Shortages in oil and especially natural gas already plague Europe. Any invasion is likely to curtail supply, sending prices higher and leading countries like the U.K. to another crisis.

It also creates a problem for Germany and the Nord Stream 2 pipeline from Russia. Invading a country, although not a NATO member, could push them to nix the deal.

Benchmark gas prices already shot up to $144 a MWH, more than seven times as high as last year.

European Economy Slows Down

Europe faces a cold winter. The lack of fuel is reaching levels so critical that it may force plant shutdowns. France has been noted as particularly at risk through the second half of January. Part of that stems from a 25% reduction in Electricite de France SA’s 56 atomic reactors due to Covid disrupting the utility’s maintenance program.

On top of that, higher energy costs mean lower profits and economic activity in the European region.
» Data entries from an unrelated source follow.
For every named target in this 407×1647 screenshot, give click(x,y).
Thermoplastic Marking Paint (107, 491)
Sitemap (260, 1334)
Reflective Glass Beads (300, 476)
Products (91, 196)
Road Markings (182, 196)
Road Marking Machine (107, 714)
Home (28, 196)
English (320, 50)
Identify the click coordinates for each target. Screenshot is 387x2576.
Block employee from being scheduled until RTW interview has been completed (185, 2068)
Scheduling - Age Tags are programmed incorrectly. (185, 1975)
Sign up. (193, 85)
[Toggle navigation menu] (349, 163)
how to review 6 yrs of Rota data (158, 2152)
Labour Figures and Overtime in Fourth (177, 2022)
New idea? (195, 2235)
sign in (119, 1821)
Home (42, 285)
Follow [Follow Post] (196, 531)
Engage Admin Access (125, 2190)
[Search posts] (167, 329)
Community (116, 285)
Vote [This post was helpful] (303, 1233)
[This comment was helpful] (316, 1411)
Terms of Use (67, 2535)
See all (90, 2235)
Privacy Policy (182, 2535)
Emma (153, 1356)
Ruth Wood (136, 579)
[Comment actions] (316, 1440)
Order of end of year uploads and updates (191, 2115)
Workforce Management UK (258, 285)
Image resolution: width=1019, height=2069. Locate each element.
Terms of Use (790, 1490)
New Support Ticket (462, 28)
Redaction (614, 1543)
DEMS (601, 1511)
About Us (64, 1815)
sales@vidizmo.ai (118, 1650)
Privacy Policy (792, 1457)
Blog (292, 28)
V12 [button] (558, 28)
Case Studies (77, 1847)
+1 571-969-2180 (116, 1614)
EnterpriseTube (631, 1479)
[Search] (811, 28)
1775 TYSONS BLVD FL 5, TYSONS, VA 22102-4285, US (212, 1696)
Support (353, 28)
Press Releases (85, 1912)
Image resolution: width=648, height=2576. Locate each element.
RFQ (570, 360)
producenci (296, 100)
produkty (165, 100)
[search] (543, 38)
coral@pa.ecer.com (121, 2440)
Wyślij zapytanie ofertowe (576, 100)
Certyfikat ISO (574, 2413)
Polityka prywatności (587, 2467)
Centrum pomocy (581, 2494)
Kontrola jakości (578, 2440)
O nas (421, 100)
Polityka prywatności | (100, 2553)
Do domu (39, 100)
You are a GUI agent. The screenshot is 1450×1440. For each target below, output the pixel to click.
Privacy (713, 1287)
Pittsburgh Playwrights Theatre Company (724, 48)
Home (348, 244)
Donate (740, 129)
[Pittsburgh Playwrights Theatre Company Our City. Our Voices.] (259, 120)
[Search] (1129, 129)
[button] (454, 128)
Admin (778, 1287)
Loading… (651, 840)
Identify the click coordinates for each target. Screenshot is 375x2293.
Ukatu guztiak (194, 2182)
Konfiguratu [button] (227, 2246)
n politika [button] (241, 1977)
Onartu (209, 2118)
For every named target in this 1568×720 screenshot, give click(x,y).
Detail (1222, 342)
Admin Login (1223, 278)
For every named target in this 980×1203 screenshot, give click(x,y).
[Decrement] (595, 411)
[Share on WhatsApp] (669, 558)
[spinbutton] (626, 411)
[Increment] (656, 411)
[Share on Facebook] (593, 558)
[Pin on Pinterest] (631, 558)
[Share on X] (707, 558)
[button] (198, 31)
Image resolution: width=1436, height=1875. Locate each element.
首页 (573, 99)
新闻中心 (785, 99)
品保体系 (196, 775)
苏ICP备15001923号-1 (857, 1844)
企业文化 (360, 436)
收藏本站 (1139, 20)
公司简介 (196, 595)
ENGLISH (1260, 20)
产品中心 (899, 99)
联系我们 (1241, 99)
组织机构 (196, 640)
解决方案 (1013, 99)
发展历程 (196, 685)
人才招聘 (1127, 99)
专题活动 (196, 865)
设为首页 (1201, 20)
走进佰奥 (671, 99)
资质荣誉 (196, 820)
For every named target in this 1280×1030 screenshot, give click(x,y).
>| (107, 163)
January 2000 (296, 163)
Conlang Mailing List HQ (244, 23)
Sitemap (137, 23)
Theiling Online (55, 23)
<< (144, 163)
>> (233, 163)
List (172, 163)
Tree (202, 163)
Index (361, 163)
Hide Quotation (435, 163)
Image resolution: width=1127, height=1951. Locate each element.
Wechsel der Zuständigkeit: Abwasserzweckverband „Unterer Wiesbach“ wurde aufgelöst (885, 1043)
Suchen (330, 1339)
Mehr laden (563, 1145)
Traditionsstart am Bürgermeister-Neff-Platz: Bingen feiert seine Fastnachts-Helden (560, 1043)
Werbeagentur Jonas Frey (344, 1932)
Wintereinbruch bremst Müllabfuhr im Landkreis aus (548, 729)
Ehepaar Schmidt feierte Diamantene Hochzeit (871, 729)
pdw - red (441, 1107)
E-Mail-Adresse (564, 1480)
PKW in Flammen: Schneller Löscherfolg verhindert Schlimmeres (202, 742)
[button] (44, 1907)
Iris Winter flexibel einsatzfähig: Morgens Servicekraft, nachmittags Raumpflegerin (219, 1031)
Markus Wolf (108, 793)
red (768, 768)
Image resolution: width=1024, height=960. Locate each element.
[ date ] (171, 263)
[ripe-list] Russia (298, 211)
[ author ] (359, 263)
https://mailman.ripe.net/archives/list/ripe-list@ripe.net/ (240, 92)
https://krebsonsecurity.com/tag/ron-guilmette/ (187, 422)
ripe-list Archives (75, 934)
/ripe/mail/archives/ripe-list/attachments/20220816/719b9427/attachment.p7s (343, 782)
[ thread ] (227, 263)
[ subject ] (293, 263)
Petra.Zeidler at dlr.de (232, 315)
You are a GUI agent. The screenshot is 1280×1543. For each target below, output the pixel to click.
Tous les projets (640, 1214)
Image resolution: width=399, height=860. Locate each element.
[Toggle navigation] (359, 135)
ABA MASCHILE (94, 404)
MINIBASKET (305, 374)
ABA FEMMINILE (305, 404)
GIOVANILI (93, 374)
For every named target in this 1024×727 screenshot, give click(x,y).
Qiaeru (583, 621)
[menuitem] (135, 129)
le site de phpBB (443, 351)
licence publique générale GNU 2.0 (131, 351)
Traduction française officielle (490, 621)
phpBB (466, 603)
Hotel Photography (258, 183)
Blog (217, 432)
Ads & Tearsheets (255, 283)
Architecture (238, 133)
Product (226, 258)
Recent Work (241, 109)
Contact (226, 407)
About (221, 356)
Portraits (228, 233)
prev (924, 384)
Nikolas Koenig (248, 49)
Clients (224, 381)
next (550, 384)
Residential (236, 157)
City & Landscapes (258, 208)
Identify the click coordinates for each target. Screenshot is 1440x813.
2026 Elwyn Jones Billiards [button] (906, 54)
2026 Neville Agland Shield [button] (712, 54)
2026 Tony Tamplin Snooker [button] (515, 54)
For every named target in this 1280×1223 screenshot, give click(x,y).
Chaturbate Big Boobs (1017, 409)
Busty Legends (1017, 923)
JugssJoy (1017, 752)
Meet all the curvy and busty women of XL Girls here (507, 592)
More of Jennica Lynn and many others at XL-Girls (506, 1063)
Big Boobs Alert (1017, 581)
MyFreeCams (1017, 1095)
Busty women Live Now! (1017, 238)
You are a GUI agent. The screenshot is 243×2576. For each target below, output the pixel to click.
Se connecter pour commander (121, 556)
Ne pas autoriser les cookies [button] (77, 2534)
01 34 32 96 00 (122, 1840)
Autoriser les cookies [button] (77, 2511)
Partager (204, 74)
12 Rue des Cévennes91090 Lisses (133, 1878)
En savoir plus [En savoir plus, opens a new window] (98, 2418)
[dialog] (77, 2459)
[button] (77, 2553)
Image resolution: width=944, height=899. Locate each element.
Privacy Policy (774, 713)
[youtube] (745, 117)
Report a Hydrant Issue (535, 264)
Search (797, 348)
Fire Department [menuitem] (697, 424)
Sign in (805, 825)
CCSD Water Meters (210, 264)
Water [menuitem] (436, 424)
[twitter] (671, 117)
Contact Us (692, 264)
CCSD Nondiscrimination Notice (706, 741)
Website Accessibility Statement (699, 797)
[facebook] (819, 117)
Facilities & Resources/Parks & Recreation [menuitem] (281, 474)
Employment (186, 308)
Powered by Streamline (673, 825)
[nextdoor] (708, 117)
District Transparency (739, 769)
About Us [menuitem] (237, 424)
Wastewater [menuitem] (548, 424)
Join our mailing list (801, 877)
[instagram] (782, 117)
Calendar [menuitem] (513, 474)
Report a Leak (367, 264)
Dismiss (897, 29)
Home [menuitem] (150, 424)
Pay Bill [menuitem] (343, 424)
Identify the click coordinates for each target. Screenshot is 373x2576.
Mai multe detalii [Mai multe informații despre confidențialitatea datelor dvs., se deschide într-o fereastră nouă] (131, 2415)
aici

Consumers already face inflation not seen in their lifetimes. 

With central banks set to raise rates, the combination could send Europe into a recession that may last years.

U.S. Wins and Loses

The unlikely winner in the mix happens to be US gas companies which are exporting record amounts.

Economically, it makes more sense for them to ship gas to Europe where they can achieve higher prices than in the U.S. even accounting for transportation.

On the flip side, utility companies are being forced to shell out more as natural gas prices rose in the U.S.

Green Energy is Happy

It should be noted that green energy companies are thrilled with higher fossil fuel prices. This makes their products more economically viable.

The Bottom Line: Utilities (XLU) and European stocks are a no go for the time being.

Solar companies, like those in the TAN ETF, and Oil & Gas Explorers, like those in the XOP ETF, should see a nice pop in demand over the coming months.